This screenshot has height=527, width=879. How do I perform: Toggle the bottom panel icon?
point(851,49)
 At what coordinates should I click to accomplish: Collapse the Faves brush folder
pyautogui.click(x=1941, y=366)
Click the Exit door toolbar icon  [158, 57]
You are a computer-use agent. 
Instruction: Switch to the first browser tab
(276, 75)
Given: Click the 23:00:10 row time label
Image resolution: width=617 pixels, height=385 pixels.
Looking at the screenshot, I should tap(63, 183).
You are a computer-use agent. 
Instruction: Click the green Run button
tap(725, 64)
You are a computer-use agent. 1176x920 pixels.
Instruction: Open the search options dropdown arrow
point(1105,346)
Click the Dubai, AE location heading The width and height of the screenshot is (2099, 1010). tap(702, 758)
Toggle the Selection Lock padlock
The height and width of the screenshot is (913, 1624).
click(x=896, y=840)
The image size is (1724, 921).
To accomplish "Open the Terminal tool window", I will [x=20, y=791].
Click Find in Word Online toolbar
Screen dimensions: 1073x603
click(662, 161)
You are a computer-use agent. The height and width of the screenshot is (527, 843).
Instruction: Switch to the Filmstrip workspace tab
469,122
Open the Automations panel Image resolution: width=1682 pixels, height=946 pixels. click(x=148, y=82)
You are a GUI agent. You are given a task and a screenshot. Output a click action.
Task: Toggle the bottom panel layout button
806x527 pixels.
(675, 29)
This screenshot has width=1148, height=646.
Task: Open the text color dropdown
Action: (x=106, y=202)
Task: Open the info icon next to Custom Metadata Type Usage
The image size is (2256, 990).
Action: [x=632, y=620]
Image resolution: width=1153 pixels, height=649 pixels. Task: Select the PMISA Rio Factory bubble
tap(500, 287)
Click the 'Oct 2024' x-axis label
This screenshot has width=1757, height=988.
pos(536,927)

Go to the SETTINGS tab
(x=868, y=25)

→ BRIEF: The response must consist solely of the number of lines in the listing above that contain "agent".

→ SOLUTION: 5